Pearl, I just wanted to alert you to Land of Shimp's comment which she left on my POTW post. I'll paste it in below. :)

"As always fun, and diverse posts, Hilary. Beautiful imagery, or beautiful words, moving concepts or pictures (redundancy, it should be my middle name ;-) ).

But I've a story to tell you to go with your posts. As usually I clicked on your blog, and immediately started happily reading the gathered posts. Halfway through I had to stop, and take my dog for her morning walk, which can be a bit of a challenge. As you know, she's still learning about the world, and learning to behave in it.

My neighbor across the street has a Giant Schnauzer, and she takes this massive doggie running with her everyday. Some days I miss her running windows, other days I accidentally hit it. Puddles, of course, wants to run with the big dogs, and for five solid minutes after the sprinting Schnauzer crosses our path, I'm in for a battle of wills, with a terrier. Results are mixed.

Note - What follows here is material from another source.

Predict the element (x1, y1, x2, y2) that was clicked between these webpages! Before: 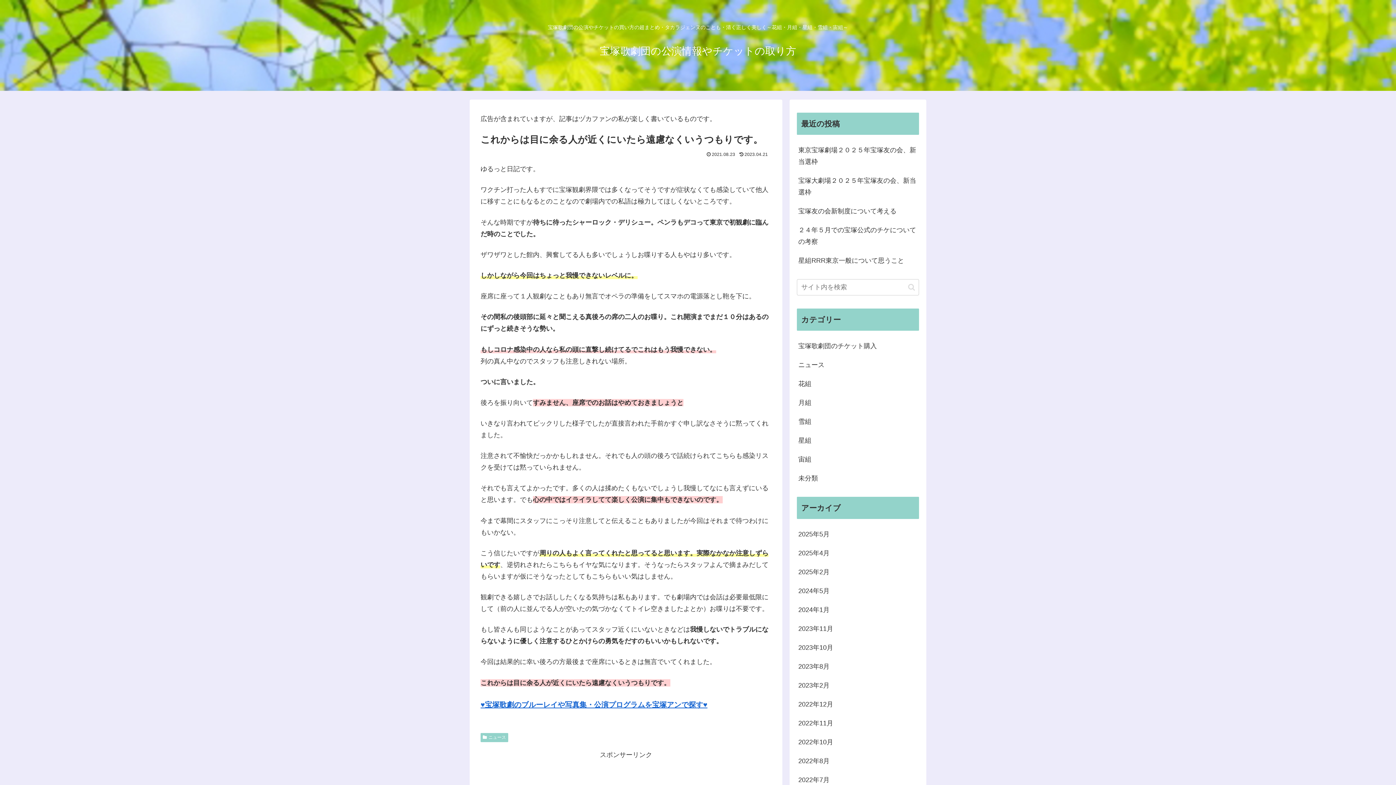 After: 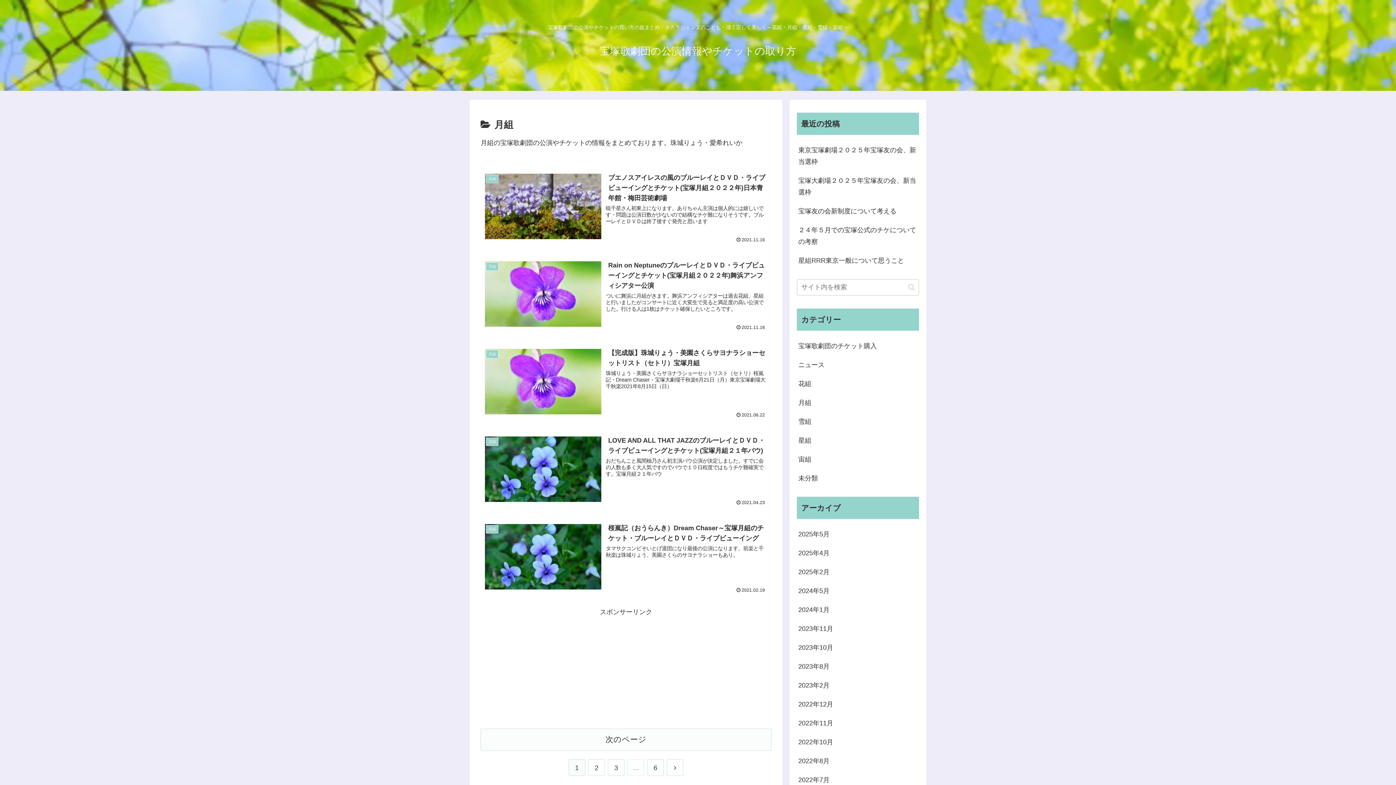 Action: bbox: (797, 393, 919, 412) label: 月組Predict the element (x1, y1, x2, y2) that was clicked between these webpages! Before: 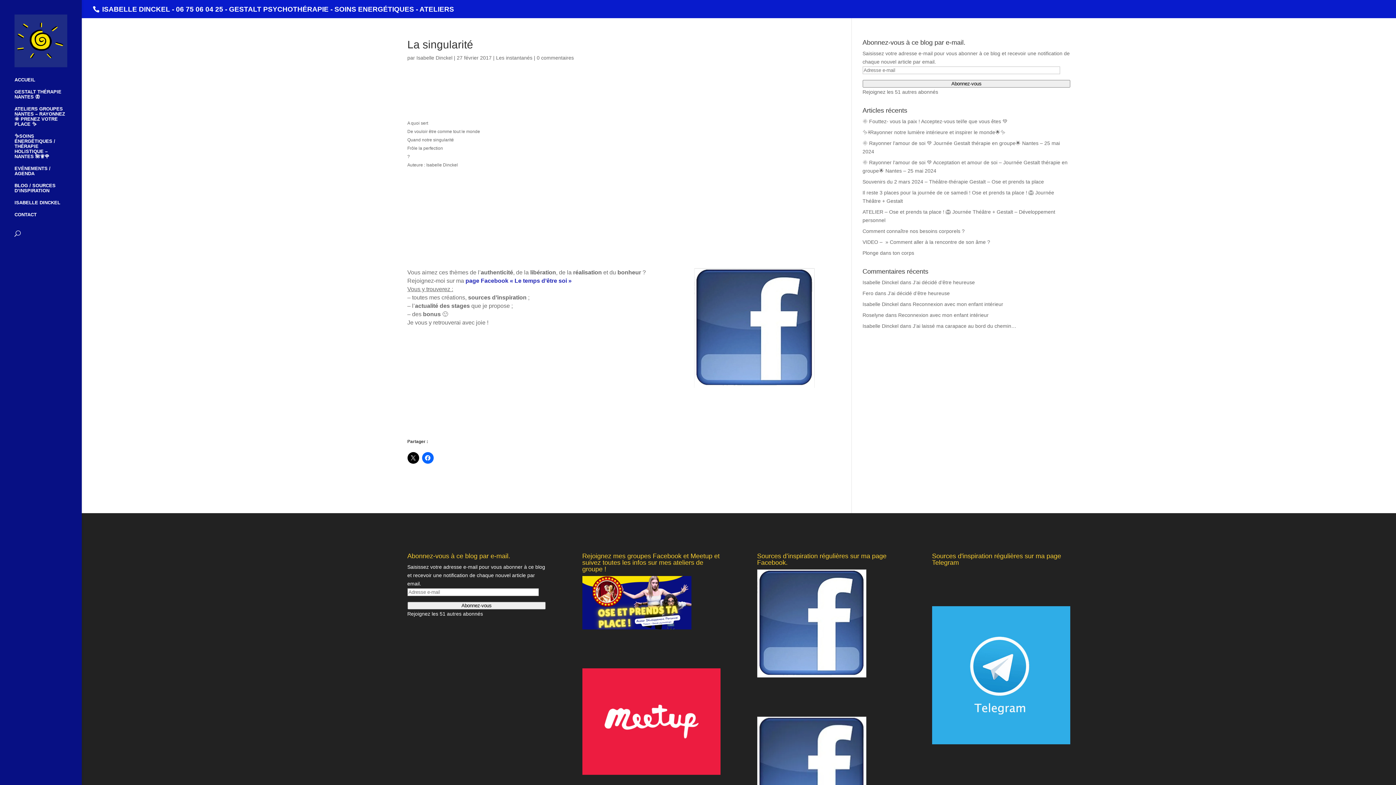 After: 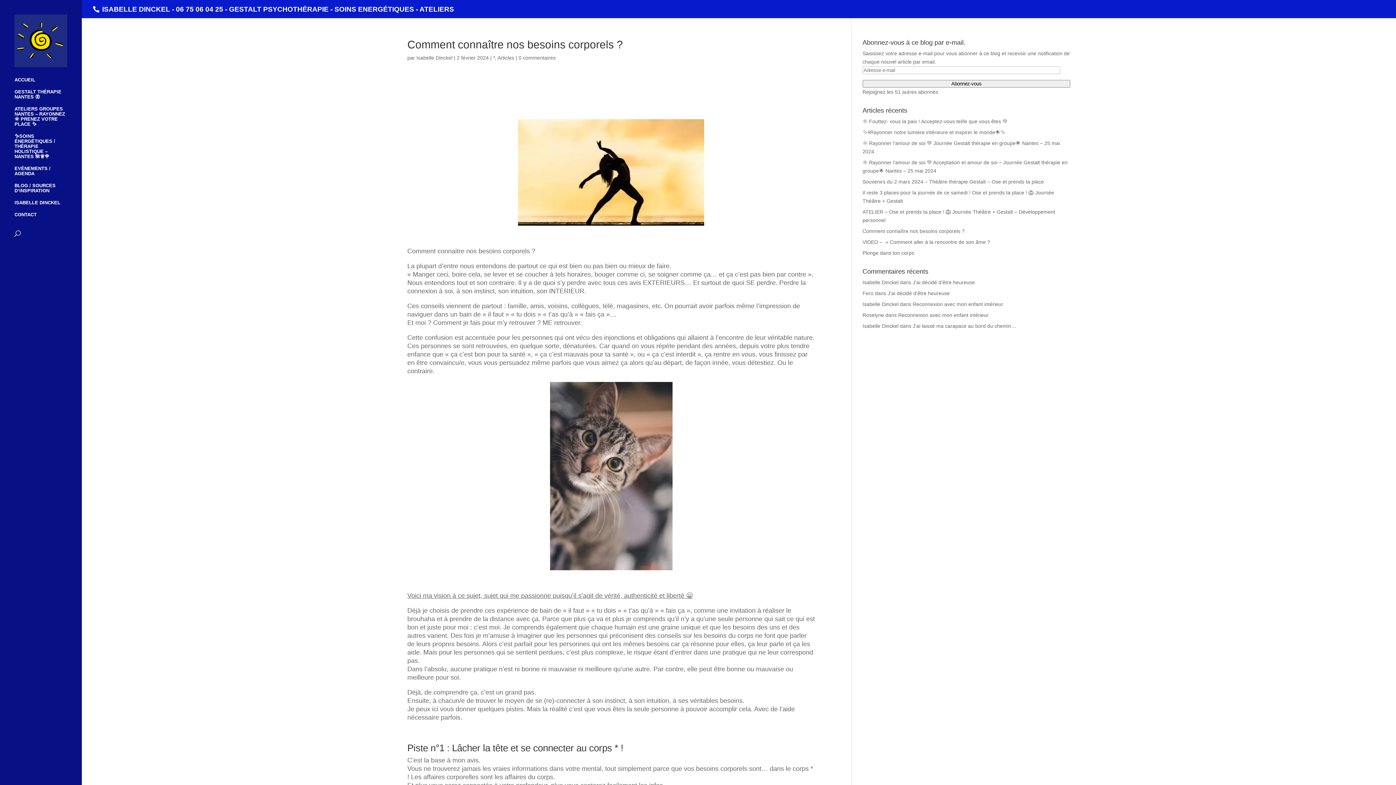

I arrived home, sweaty, a tiny bit winded, and more than a bit cross because Puddles had not merely been willful, she'd gone berserk trying to chase after the running dog.

Then I came back here, and read more stories. Someone took me on crop dusting ride with her father, and I felt perfectly at peace.

Just letting you know, you had the cure for Sprinting Schnauzers today, in case you were wondering."